Now, the Yankees are playing with something to lose
Perhaps sometime in the next few days, the Yankees players can gather ‘round the clubhouse fireplace*, cups of steaming hot cocoa with marshmallows in their athletic hands, and gaze at the pinstriped elders Brett Gardner and CC Sabathia while posing a relevant question:
“What’s it like to be a favored Yankees team in a postseason series?”
The two wise men can stroke their beards, chuckle and say, “Boys, buckle your seatbelts.”
Get ready for a Baby Bombers gut check. If they think they knew pressure before, just they wait.
When the Yankees, fresh off their first American League East title since 2012, open their AL Division Series with the Twins on Friday night in The Bronx, they’ll do so as the favored entry, and therefore the club with more to lose.
Forget about the wild-card games, three of which the Yankees hosted from 2015 through 2018, going 2-1. You reach the wild-card contest because you fell short to someone else, so the expectations can rise only so high. Whereas an ALDS loss to their historic punching bags from Minnesota would set up the Yankees for the sort of disappointment they haven’t experienced since Gary Sanchez played at the Class A level.
Or do you not remember the 2012 AL Championship Series? Those Yankees, 95-67 in the regular season and having outlasted the Orioles in the ALDS, took on the Tigers (88-74) with the home-field advantage with the chance to reach the World Series…and fell on their faces, getting swept and drawing a particularly heated brand of rancor from their fan base over the roster’s age and style of play.
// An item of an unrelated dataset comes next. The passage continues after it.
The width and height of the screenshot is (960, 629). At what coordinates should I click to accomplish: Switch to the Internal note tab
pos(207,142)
By Opening Day of 2015, just four players — Gardner, Alex Rodriguez, Sabathia and Mark Teixeira — of the 26 guys who played in that series remained on the Yankees’ roster.
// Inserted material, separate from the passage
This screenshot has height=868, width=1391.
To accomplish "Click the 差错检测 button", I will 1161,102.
While an ALDS loss to the Twins wouldn’t set in motion that sort of cataclysm, it would heavily damage the goodwill created by this Yankees team’s “Next man up!” ethos and the roster depth which made that possible. It would mark a second consecutive campaign of failing to reach the semifinals after pushing the heavily favored Astros to seven games in the 2017 ALCS, which they did after climbing out of an 0-2 hole to oust the heavily favored Indians.
A win over the Twins and a subsequent ALCS loss to the Astros hardly would turn into a pleasure trip itself, especially since Astros aces Justin Verlander and Gerrit Cole both were made available to the Yankees in trade discussions before they went to Houston. There nevertheless exists a difference, when we’re discussing a team’s credibility, between losing to a superior club — as the Yankees did last year, when they couldn’t keep up with the dominant Red Sox in the ALDS — and suffering an upset loss.
A scout from a National League club observed, on the condition of anonymity, that “The Yankees are as vulnerable as they’ve ever been” this time of year, thanks to their seemingly never-ending slew of injuries. Even during this four-day preparation, the Yankees will try to sufficiently heal Edwin Encarnacion (oblique) as well as the recently returned Sanchez (groin) and Gio Urshela (left hand and left ankle), while Luis Severino is obviously not at full strength and James Paxton nearly set off a heart-attack epidemic with his left glute scare.
Whether you agree or disagree with that sentiment, you understand it. After everything the Yankees endured to get here, they ain’t done nothing yet. Throw in the 10-year drought since their last World Series appearance and title, and these guys face the sort of expectations which most have not experienced firsthand. If their next five (or fewer) games go poorly, they won’t be discussing this one at the clubhouse fireplace* years from now unless the elders want to share a horror story.
(*To my knowledge, no fireplace exists in the Yankees’ clubhouse. They’ll have to find some other way to burn the records of this season should the Twins finally best them.)